Interrogo a mi memoria, mas se me confunden los momentos y las emociones.
Siempre me he sabido e, incluso más importante, sentido caribeña. Pero esa certeza es informulable; sólo puedo decir que se me impuso inapelable apenas recientemente, cuando estos últimos veinte meses lejos de Cuba me han llevado a experimentar la misma sensación que debe aquejar a los peces fuera del mar: el no estar en el cuerpo, cierta asfixia, el detenimiento o la torpeza de los movimientos. Una quiere entonces creer que la desazón puede disolverse durante una sesión de yoga, una noche de copas con amigas, el buen sexo, la mejor cena. Una aspira que sumergiéndose bajo montañas de trabajo o preparando potajes y natillas se despojará el cuerpo de la modorra instigada por la ausencia del Caribe, su mar tan complaciente con los turistas como mortífero es con sus balseros. Hay incluso tratamientos más o menos eficaces, se piensa: largarse a Positano, Dakar, Stykkishólmur o el Algarve portugués. Pero nos sorprende siempre ese momento en que el éxtasis ante el fiero azul del Mediterráneo, el bramido atlántico, la inconmensurabilidad de los mares helados, es interrumpido por una leve, casi imperceptible comparación con las playas dejadas allá: que si la temperatura del agua, el olor del salitre, las palmas.
Sin palmas una playa no es playa, sentencia una amiga con quien acostumbro reunirme en islas lejanas, caribeñas o no. Ella nació en Puerto Rico, la “isla del encanto.” O del espanto, como, luciendo su reputado sentido del humor y vivaz inteligencia, suele referirse a su isla. Así, cuando al salir al parqueo un coche bloquea la salida del suyo, cuando en un restaurant le sirven lo que no pidió o intenta explicarse cualquier absurdo local, suspira y comenta risueña, “¡Ah, Puerto Rico is for lovers!” —como si el slogan turístico recogiese todas las respuestas. De sus ocurrencias reímos, pero en el fondo sabemos que tiene razón. Caribeños de una u otra isla, por mucho que sintamos nostalgia por nuestro espacio, estamos conscientes del siempre subyacente espanto.
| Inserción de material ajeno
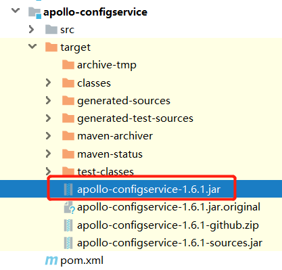Expand the classes folder
Viewport: 282px width, 270px height.
pyautogui.click(x=48, y=83)
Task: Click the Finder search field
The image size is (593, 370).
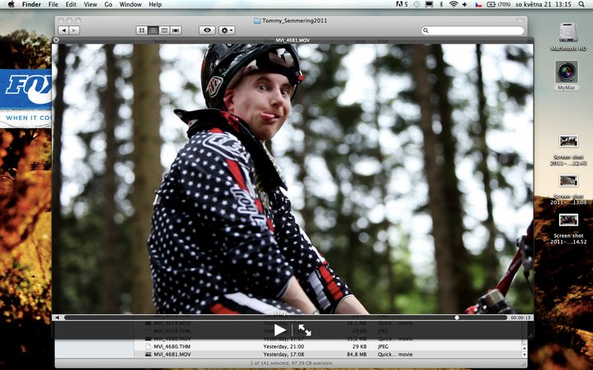Action: click(x=474, y=30)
Nada, sin embargo, en el Caribe vaticina la hecatombe, porque esta va muy dentro en las entrañas de nuestra historia. Somos, repitamos con el Piñera de “La isla en peso”, “la cagada ilustre” dejada por el europeo de paso, “a lo sumo, quinientos años”; y recordemos que el mal genésico fue iniciado por los verdaderos criminales, al decir de Jamaica Kincaid, aquellos que nunca debieron salir de Europa, hogar inolvidable que tanto amaban y, por eso, dondequiera que llegaron intentaron replicar.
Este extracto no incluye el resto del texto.